Daniel looked uneasy.

“I don’t think you should go back to your apartment,” Coltrane said. “This guy can as easily break into your place as mine. He might decide to pay you a visit and find out where I’ve gone.”

“But you haven’t told me where you’re going.”

He doesn’t know that. Tell the hospital you need some time off. Take a lot of streets at random and watch for any headlights following you. When you’re sure you’re safe, get out of town. Maybe in a couple of days my friend will have caught him, and you can come back. But Daniel, listen to me. No matter how much you’re tempted, don’t stay with a friend.”

Daniel paled as he understood the implications.

“I didn’t do anything wrong,” Coltrane said. “But I can’t tell you how sorry I am that I put you at risk.”

The stairwell door banged open. “Doctor, we need-”

“Yes.” Daniel hurried back to the din of the emergency ward. “Jennifer.” He looked back. “What about-”

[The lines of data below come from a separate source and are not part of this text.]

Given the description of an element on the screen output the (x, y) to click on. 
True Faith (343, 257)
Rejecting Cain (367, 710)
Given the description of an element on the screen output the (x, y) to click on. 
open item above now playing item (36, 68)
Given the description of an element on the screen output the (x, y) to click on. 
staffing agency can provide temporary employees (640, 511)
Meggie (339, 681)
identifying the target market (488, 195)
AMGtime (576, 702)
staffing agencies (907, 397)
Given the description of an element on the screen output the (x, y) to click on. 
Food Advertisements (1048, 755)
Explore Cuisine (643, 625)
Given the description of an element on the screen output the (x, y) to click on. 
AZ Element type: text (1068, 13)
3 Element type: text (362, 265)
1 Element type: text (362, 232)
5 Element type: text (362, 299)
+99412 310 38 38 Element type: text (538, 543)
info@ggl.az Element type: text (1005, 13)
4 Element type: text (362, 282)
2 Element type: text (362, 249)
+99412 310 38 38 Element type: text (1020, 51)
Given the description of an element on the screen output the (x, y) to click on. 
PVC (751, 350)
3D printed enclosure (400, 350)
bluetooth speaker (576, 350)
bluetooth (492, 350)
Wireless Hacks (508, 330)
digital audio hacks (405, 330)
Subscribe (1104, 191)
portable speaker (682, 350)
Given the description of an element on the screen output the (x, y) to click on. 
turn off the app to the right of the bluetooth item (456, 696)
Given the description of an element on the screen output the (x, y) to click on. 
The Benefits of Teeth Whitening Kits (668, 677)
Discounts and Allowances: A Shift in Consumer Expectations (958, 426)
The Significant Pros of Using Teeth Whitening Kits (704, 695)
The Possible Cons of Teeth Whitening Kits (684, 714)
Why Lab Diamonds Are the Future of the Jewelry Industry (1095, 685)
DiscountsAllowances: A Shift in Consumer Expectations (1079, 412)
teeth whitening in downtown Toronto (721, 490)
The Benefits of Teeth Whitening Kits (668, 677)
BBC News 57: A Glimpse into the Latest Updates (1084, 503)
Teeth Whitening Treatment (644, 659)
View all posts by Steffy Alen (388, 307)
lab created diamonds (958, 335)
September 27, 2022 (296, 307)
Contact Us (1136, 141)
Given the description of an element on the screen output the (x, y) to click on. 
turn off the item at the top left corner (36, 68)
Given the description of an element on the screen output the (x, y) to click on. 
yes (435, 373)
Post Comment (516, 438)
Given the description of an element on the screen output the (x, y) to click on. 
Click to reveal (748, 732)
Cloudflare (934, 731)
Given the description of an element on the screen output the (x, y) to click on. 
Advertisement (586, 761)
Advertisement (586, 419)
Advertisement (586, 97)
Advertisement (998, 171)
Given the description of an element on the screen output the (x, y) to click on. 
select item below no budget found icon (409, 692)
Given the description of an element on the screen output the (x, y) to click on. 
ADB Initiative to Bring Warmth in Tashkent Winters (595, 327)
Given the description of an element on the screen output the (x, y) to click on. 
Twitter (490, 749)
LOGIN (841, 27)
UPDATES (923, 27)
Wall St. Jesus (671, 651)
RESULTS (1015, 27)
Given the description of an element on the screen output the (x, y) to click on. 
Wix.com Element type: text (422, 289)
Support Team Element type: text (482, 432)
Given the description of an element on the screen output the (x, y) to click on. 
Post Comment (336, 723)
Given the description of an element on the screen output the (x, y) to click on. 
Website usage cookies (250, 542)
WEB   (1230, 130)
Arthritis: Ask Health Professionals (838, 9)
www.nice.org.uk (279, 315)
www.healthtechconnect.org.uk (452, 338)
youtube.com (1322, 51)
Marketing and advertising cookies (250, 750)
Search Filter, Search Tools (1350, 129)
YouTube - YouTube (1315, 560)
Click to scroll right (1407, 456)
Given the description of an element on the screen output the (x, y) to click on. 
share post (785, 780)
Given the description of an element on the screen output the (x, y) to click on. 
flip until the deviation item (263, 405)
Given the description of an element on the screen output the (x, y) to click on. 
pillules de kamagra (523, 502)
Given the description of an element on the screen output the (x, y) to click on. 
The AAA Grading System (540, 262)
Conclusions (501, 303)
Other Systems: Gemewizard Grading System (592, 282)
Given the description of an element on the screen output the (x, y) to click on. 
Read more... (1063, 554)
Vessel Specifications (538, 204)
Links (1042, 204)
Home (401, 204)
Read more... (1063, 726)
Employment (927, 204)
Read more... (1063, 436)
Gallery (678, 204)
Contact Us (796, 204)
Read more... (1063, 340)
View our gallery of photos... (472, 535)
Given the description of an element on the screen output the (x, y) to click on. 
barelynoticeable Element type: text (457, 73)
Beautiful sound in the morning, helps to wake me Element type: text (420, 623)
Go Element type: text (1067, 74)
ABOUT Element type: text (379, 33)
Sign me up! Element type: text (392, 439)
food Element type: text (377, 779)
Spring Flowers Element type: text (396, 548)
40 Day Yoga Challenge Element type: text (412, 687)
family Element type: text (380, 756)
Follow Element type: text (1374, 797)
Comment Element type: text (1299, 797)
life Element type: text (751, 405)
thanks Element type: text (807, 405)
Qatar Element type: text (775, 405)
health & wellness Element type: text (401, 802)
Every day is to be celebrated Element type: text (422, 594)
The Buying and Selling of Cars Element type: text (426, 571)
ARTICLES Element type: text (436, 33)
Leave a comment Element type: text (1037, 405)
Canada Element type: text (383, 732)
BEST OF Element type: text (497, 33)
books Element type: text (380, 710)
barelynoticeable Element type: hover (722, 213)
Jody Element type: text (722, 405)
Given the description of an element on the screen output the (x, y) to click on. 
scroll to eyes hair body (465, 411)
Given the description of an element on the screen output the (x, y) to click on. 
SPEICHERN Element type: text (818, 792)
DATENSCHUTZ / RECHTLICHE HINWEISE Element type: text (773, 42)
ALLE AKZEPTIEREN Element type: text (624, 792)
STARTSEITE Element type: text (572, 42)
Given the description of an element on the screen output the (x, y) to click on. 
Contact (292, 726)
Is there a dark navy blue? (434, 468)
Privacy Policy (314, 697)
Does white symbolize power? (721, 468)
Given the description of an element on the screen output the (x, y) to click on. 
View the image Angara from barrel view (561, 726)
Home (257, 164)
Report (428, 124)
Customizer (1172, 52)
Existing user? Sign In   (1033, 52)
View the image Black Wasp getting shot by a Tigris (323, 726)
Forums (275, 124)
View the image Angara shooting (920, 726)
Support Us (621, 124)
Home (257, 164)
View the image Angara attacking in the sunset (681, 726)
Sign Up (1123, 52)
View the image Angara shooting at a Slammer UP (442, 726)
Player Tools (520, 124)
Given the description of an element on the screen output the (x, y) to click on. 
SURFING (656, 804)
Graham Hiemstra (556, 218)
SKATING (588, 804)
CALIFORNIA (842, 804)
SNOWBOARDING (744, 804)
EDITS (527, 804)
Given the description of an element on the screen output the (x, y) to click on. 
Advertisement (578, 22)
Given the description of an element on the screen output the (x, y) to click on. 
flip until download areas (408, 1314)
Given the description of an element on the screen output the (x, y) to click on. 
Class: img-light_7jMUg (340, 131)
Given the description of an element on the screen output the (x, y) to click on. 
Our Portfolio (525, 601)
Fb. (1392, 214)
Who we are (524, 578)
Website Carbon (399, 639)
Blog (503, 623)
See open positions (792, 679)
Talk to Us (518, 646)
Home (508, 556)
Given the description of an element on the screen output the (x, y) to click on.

“I’m on my way to warn her.”

13

WHEN THE HEADLIGHTS OF A CAR VEERED OFF BEVERLY GLEN Boulevard onto Knob Hill Drive, Coltrane watched from where his Blazer was parked among other cars in the darkness at the side of the road. In this secluded residential area of Sherman Oaks, there was almost no traffic at 10:00 P. M., even on a Saturday. This was only the third set of lights in the past fifteen minutes. Identifying Jennifer’s BMW as it slowed on a curve and passed him, Coltrane redirected his attention toward the entrance to this street. One minute became two, then three. After five minutes, Coltrane decided that if Ilkovic had been following her, other headlights would certainly have appeared by now. Picking up his car phone, he pressed the numbers for Jennifer’s car phone, let it ring three times, and broke the connection, the signal to Jennifer that it was safe for her to keep descending into the valley and wait for him at the Sherman Oaks Recreation Center. He didn’t speak on the car phone because Greg had emphasized how easy it was for someone to use an audioscanner to overhear conversations on that type of phone.